(Saved entries)
******************************
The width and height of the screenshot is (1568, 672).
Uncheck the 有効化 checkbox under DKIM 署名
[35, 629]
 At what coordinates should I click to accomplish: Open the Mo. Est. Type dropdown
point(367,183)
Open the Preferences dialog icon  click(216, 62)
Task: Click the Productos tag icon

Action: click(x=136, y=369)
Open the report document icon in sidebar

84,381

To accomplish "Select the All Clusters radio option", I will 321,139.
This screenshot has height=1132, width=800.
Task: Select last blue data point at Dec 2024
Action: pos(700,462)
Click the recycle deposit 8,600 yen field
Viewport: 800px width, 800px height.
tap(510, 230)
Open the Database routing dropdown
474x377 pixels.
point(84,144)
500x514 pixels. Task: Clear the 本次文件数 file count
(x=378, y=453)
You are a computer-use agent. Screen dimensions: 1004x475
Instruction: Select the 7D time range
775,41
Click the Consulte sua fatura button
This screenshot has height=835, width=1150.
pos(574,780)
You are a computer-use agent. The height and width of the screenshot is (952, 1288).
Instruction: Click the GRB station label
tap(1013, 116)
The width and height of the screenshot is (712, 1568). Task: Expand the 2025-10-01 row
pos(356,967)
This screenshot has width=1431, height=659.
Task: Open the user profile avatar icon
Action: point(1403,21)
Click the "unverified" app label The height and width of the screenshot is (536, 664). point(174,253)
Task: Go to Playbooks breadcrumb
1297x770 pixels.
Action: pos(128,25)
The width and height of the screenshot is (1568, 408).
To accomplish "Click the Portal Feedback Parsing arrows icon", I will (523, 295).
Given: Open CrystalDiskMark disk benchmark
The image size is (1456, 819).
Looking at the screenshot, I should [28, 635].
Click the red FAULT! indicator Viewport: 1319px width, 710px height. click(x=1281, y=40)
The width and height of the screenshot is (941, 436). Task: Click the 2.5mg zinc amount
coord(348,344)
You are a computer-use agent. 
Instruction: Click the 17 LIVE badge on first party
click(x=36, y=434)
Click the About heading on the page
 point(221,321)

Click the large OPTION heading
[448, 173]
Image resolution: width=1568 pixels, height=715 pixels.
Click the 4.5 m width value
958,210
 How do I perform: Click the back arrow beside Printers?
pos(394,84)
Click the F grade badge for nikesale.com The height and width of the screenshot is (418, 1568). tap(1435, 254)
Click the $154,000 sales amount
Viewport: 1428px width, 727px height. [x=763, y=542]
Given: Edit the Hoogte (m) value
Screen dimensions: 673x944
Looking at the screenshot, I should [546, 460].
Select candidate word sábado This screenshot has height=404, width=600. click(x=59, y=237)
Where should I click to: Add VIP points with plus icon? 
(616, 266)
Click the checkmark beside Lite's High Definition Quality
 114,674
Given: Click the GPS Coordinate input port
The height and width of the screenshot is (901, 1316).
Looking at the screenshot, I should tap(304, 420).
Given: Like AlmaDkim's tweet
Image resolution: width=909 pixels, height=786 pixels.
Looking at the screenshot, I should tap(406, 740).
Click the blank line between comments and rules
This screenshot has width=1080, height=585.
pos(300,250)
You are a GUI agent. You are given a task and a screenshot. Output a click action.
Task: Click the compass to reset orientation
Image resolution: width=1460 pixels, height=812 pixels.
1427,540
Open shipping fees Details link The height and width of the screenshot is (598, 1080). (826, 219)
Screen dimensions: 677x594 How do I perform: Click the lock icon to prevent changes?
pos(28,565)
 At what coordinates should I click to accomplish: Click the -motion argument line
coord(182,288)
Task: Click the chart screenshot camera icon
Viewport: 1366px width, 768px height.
******************************
TO DO
All that is required is the number of lines in the data above that contain the word "agent".

SOLUTION FOR THIS TASK
4